Moreover, the law and the courts do not tend to intervene in social issues when the bench is dominated by conservative judges. Social agendas have to be advanced through political means, especially when the social agenda that is being advanced does not represent the views of the majority of the court. In the United States, laws and social reforms are largely shaped by political forces. Courts and the law are expected to remain neutral amidst the battle between political forces, but as the theory of legal realism dictates, the courts are inevitably drawn into political battles. As Machiavelli said, politics creates ethics and thus the law, given that law is merely the promotion of ethics. Because ethics cannot be enforced, the law ultimately becomes a political tool used to impose political will. Machiavelli also added that political practice creates theory. Given that the experiences of different political actors are variant and disparate, theories become variant and disparate in their explanations of the world and how it operates.

Also, facts determine the application of principles in adjudication, not vice versa. Principles are derived from historical roots, but “the competing of presentist political democracy would make it difficult to understand the legitimacy of a [constitutional] system in which constitutional authority is inherited from the past,” according to Primus. As a result, “legal reasoning is ultimately political.” Meaning is determined by individuals given that text is ultimately subject to human interpretation. Legal text itself has no power over human interpretation, and thus “Supreme Court decisions interpreting the meaning of history can do something closer to rewriting the underlying object of interpretation than decisions interpreting the meaning of the text can.” Despite the fact that “discursive engagement with history bolsters the legitimacy of the constitutional system itself…by implicitly blunting the threat that emanates from the values of presentist democracy,” politics and the basic human behavior and cognition that underpinned political activity are the root causes of history and law.

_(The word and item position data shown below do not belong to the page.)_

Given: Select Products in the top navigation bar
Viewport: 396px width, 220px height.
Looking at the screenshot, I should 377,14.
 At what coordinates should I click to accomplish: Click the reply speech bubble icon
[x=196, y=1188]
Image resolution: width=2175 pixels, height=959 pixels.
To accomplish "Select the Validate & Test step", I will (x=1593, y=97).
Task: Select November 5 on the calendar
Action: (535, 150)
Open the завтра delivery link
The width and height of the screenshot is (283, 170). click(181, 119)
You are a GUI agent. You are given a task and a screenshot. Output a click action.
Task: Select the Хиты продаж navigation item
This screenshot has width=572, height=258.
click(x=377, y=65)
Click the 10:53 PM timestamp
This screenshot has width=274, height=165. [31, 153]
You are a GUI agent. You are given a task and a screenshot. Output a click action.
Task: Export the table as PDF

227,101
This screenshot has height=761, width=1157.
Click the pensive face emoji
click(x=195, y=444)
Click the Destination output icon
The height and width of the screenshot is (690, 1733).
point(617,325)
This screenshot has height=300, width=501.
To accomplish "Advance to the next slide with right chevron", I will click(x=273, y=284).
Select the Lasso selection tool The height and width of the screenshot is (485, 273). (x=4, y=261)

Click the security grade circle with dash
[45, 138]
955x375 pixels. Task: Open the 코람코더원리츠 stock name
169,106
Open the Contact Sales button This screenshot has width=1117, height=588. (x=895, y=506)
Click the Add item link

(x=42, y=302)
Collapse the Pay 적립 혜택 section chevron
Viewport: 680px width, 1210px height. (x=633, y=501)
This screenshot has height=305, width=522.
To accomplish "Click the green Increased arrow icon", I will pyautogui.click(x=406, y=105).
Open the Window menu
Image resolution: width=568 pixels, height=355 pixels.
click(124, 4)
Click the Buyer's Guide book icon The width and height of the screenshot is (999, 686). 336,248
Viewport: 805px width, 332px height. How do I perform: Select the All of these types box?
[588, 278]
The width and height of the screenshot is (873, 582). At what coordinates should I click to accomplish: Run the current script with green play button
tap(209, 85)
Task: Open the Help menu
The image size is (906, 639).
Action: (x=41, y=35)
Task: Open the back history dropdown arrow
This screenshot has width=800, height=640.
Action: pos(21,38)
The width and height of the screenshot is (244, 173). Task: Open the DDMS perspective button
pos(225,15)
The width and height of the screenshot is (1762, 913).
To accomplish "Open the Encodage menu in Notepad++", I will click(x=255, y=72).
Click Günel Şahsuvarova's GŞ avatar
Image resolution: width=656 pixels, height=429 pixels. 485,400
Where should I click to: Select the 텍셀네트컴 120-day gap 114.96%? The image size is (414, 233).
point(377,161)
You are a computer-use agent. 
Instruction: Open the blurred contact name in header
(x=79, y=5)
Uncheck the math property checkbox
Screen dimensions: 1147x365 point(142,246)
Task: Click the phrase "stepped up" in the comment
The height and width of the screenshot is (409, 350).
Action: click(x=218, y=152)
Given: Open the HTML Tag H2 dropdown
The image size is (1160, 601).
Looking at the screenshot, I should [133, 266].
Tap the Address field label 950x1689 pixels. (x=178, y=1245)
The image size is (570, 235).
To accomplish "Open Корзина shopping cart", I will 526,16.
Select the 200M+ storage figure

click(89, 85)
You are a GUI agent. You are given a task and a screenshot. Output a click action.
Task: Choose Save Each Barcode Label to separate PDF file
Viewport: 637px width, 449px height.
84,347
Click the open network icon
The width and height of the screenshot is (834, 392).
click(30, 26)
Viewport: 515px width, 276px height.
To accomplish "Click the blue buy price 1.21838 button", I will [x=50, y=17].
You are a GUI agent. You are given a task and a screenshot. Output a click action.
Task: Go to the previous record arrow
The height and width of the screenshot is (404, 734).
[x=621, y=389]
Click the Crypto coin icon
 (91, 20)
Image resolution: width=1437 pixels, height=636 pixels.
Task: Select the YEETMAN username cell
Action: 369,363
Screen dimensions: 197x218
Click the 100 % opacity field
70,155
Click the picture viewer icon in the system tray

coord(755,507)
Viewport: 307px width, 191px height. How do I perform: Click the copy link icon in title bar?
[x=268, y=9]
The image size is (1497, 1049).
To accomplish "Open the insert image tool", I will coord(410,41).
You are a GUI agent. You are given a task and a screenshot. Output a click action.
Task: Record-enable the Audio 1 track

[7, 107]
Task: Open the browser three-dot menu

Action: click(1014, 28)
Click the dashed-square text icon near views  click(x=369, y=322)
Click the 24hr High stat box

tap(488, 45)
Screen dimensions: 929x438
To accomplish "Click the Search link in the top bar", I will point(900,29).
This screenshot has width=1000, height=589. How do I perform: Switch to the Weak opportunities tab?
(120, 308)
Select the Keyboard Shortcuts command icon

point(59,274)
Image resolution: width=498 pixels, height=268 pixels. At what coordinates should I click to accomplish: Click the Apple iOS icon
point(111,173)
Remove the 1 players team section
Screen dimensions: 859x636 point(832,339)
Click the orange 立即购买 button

Ultimately, Primus states that “the content of constitutional history is thus a matter of substantive normative value, even independent of its tendency to support particular doctrines or decisions.” Thus, doctrines and decisions derived from the law are based on human beliefs and preferences.

One particular case that demonstrates the prevalence of “Legal Realism” over precedent and legal tradition is the case of U.S. v. Nixon. In this case, Nixon’s attorney asserted that “executive privilege” is an instrument used by the Executive to uphold its legally vested constitutional powers. Yet, the Supreme Court adhered to calls from Congress and the American public that President Nixon hand over confidential materials such as tapes and other documents given that “the generalized assertion of privilege must yield to the demonstrated, specific need for evidence in a pending criminal trial.” Again, politics between Congress and the Executive shaped a legal outcome in the American judicial system.

What can thus be inferred is that the adjudication which takes place in the American judicial system is not the adjudication of statute or legal text. Rather, the courts are forced to adjudicate between competing political forces despite the claim of independence and neutrality in the politics of the nation, thus rendering the American courtroom as a place that is modeled off an “adversarial” system of politics between Congress and the Executive on one hand, and the elites and the masses on the other hand. The question, however, is whether there exists middle ground between these competing political forces, or whether one side will ultimately dominate the other. Nevertheless, the aim of the law is to create balance and equilibrium between the aforementioned political and dialectical forces, which is an aim that has not been accomplished as of yet.


Richard A. Primus. “Judicial Power and Mobilizable History.”

David M. O’Brien. “Storm Center: The Supreme Court in American Politics.”